I'd like to break these sequences into pieces so that each repeat unit is a separate input sequence to spoa. This should be controlled by some parameter which defines the size of SDs/VNTRs to maintain as cyclic in the output.
Because we are not looping "cleanly" through the locus in the prep graph (we're in fact running smoothxg is to make the loops clean) it's not clear if we can just count how many times we've seen a given node to try to decide when to break the sequence. There are loops within loops, and many smaller nodes get huge numbers of steps on them. We can't just break if the self step count of a path increases.
It will be very difficult to accurately determine the period without using statistical analysis. That said, autocorrelation plots make it pretty clear that we can use such an analysis to find a repeat length. But finding the starts and ends of those repeats in the sequences, so as to break them, still seems tricky to me.
The structure of the repeats is very apparent in autocorrelation. However, the exact repeat length is not stable, and so finding the start and end is not easy unless we use alignment. The only reasonable solution appears to be to run the self alignment of sequences in these loci and break them at obvious repeat and inversion starts.
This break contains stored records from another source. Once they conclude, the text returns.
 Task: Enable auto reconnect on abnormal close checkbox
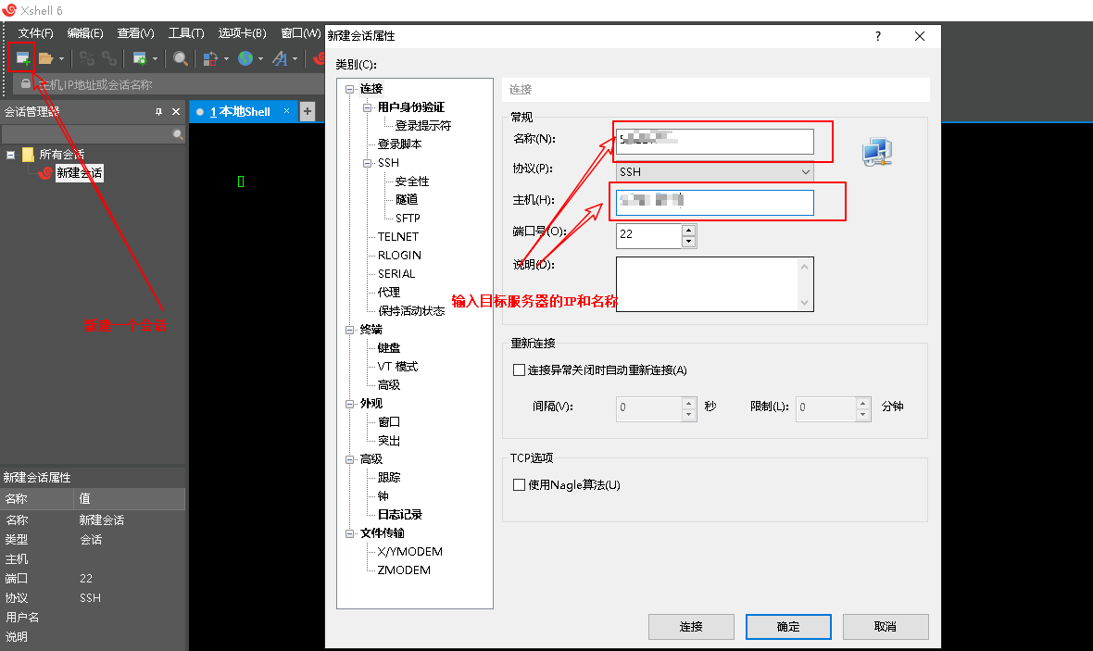[519, 370]
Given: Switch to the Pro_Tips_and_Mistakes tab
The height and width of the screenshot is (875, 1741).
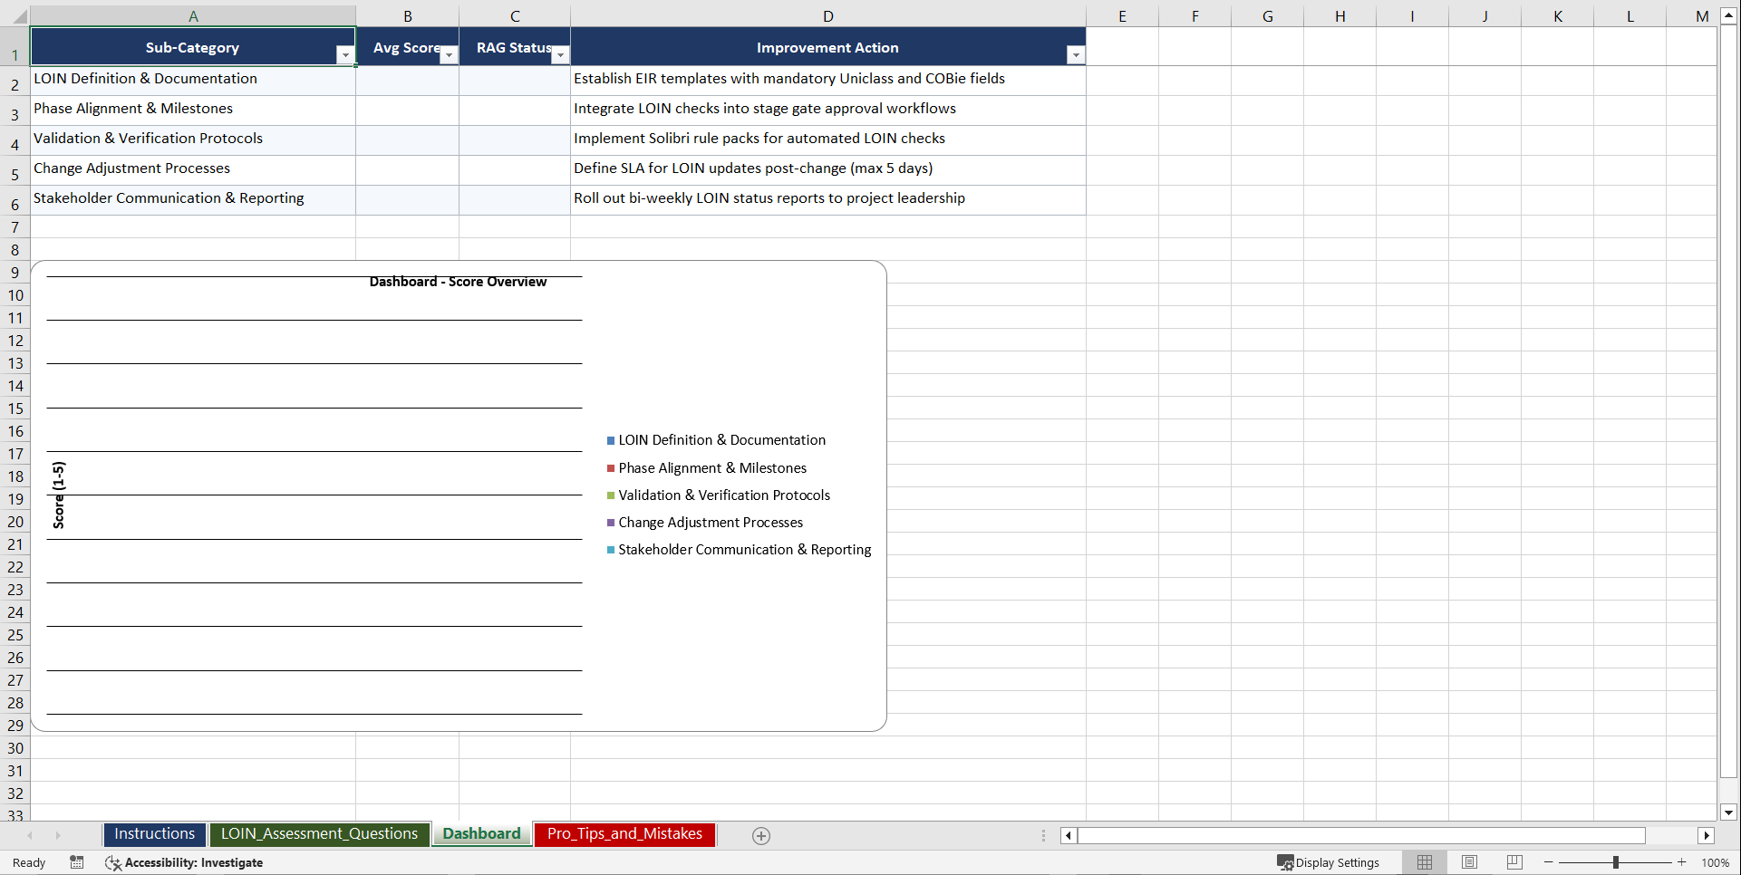Looking at the screenshot, I should pyautogui.click(x=624, y=834).

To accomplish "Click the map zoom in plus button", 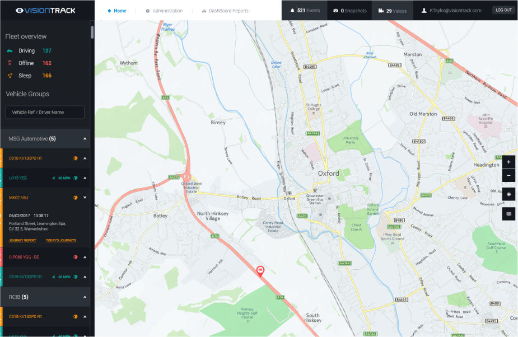I will [x=508, y=162].
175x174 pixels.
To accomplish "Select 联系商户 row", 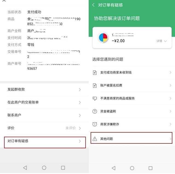I will 44,115.
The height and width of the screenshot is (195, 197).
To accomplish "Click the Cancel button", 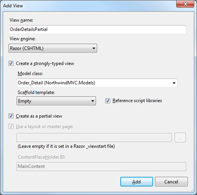I will 171,182.
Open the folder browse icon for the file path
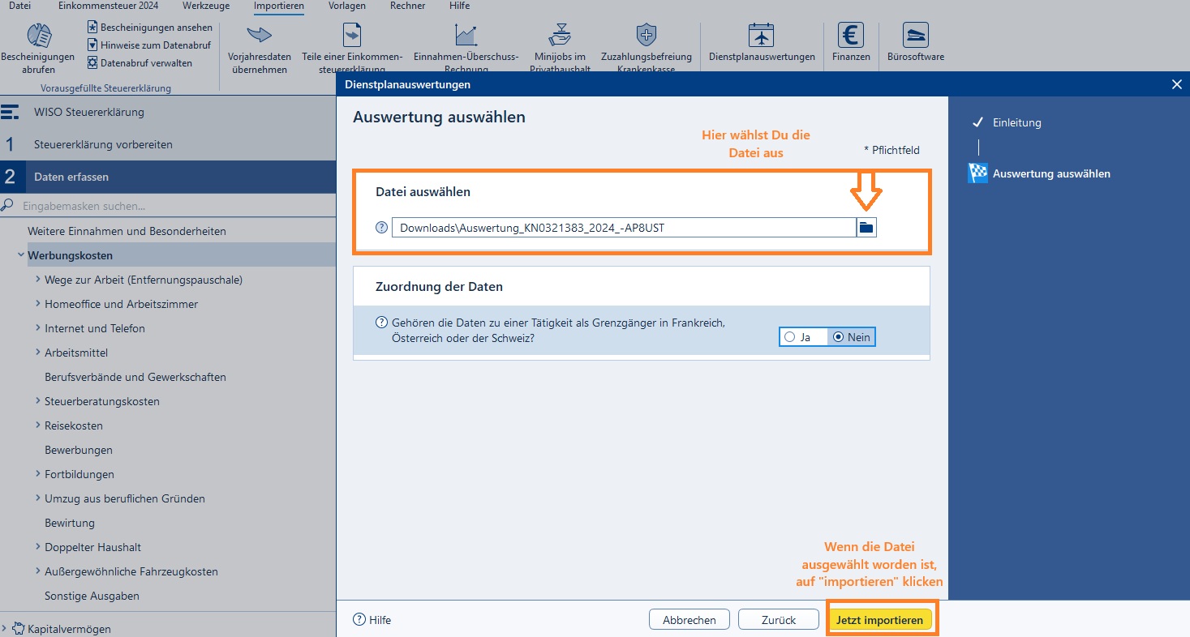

I'm running into problems like this (I have only 16GB of RAM on my test machine, so it's pretty easy to run out of memory).
It looks to me that I'm usually running out of memory during the spoa generation step. This can be mitigated somewhat by just running with fewer threads. But, it seems reasonable to be able to tell when to bail out on a particular alignment problem and reformulate it. One option would be to detect memory allocations problems and then break the spoa block in pieces. The other would be to try to calculate how big the problems should be during the block determination phase and prevent them from ever getting too big. This would ideally be a user-configurable thing, so that the results could be reproducible. (It's worth bearing in mind that the prep step is stochastic and won't always yield the same graph, so smoothxg is inherently inconsistent.)